I’ve done the first 3 and while I was doing them, I loved them and they worked. The problem was that these programs start off gradually (usually 30 minutes a day), then work up to 45 minutes or 60 minutes a day. However, the plan is that you work at least 6 days a week. I don’t know about you but if the plan is 6 days a week and I have a crappy Monday, then the rest of the week is blown.

I usually plan Friday as the day off because I try to exercise in the evenings and I want Friday evening to lounge in front of the TV and turn my mind off from the week at work.
Still, adding an exercise program that makes you work out 6 days a week could be a good thing. It could help you gain muscle and lose fat fairly quickly. UNLESS all that stress on your muscles causes a tear or extreme fatigue that leads to injury half way through your second week. At which time you end up having to spend a month on the sofa while you heal and your muscles lose strength.

Tuesday, August 5, 2008

The weight blog

I ran across an article today about blogging to lose weight.

Check the blog site: http://www.diet-blog.com

Check the specific entry: http://www.diet-blog.com/archives/2008/04/04/could_writing_a_blog_help_you_lose_weight.php)

The argument is that writing a blog about your quest to lose weight will help motivate you. The benefits of blogging about your weight include:

Community support
Accountability
Tracking your progress
Helping others
If you’re lucky – getting a book deal

For some people starting a blog may be exactly the way to go for all (or most) of these reasons. If you need support and guidance from others (even strangers) then a blog might help you. If you know that having to write about or track your diet and exercise daily will make you stay on track – consider a blog. After all, experts say that keeping a diet and exercise journal is a great way to be accountable and helps people keep weight off once they’ve lost it. Your blog may be what it takes to make your accountable and successful.

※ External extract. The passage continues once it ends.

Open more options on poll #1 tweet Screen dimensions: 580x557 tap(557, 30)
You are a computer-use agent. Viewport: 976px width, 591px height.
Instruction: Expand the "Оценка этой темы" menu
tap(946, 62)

Having been working on this blog for a few weeks now, I have also found some problems. For me, writing a blog about weight loss has not helped my dieting or exercise for several reasons:

I’m thinking about dieting all the time
I look at every diet I’ve even been on to find material
I focus on the negative
Getting readers is takes work
Working on the blog distracts me from exercise
I crave soda and caffeine while sitting at my computer
Whenever I think about what I didn’t do (eat right, exercise, drink water, whatever) I get irritated

But remember I write about not losing weight. It is possible that the topic of this blog is sabotaging my weight loss.

Monday, August 4, 2008

Losing too fast

While we all want to lose weight fast, this is not always healthy. This became obvious a few years back when my mom tried the cabbage soup diet. I should tell you that the soup smells terrible. It is successful encouraging you to avoid food because it smells bad and the taste isn’t welcoming either.
It is very possible to drop 10 – 15 pounds in the first week or two. The few people who make it more than a month on this diet usually have impressive weight loss – sometimes as much as 30 pounds.

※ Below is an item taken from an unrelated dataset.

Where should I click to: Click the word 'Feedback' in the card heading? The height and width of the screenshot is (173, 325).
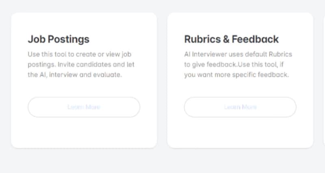point(257,39)
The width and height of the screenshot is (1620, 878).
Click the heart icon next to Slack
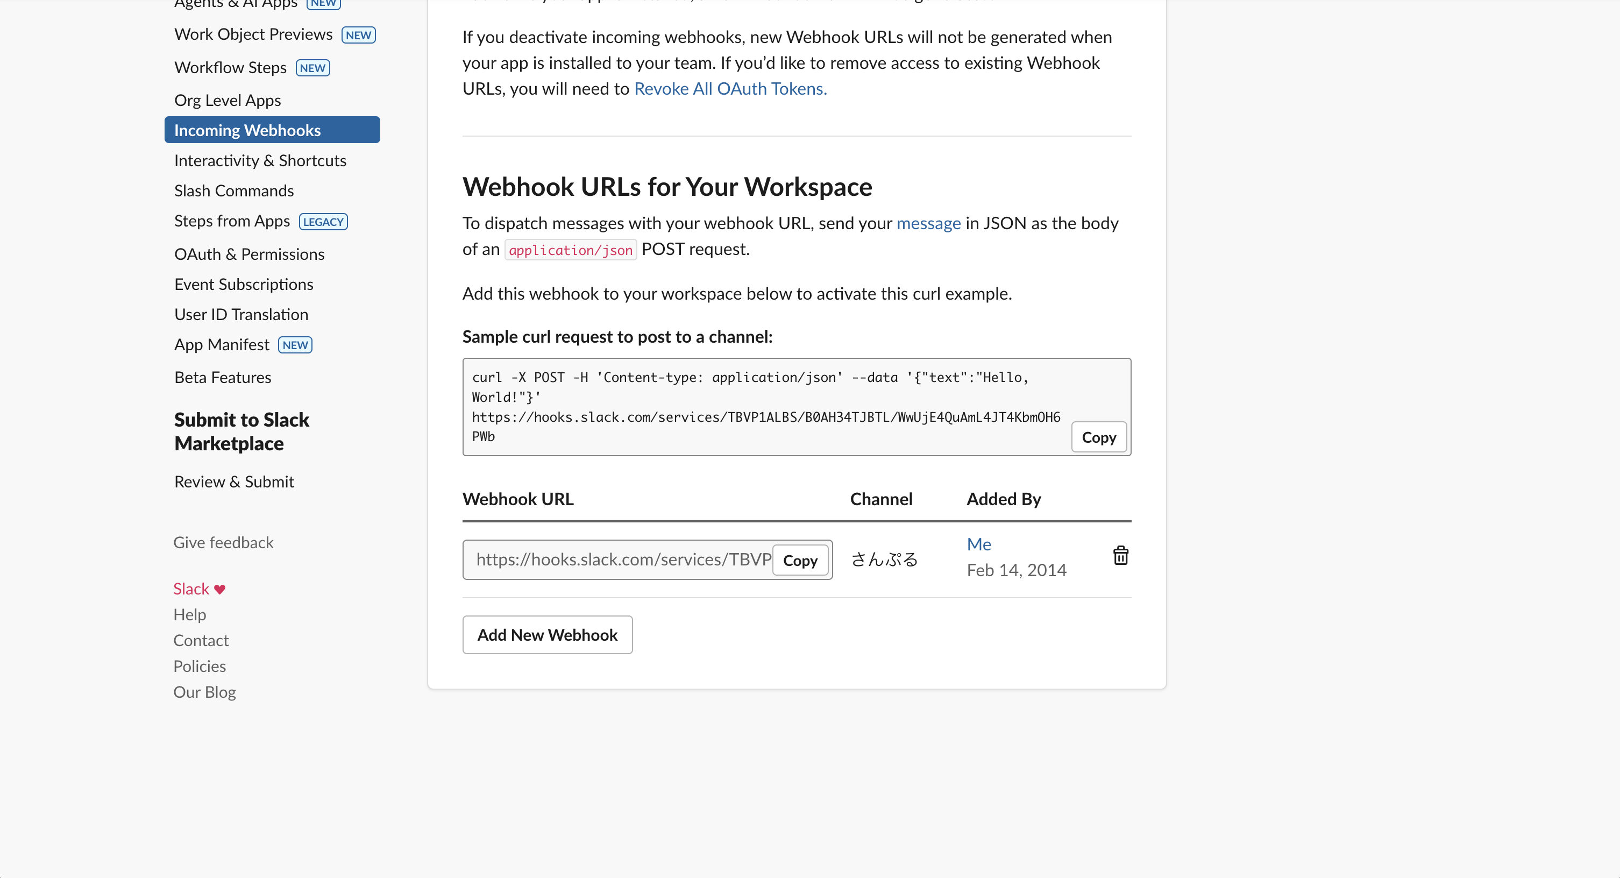[219, 589]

This might sound ideal but I’ve noticed that most people I’ve know who lost weight that fast found themselves weak and ill at the end of the month. You see all that weight loss was water and muscle – rarely fat. That diet is similar to starvation.

The end result of this diet – rapid weight gain when you stop the diet and weak muscles.

Saturday, August 2, 2008

Food Poisoning

The greatest quick weight loss I ever managed was purely unintentional. Three years ago I managed to combine a night out drinking heavily with a dinner that gave me food poisoning.

The result – in less than 12 hours I was so ill I couldn’t hold my head up. At first I thought I just had too much to drink. I figured once I tossed it all up I would be able to go back to sleep and feel better the next day.

I was not so lucky. Two days later I was still in bed, still sweating and puking my guts out at regular intervals.

By the time I recovered and stepped on the scale I had lost more than 10 pounds in less than a week. I kept it off for more than a month too. I’m sure that’s unusual but I remained dehydrated for several weeks no matter how much water I drank.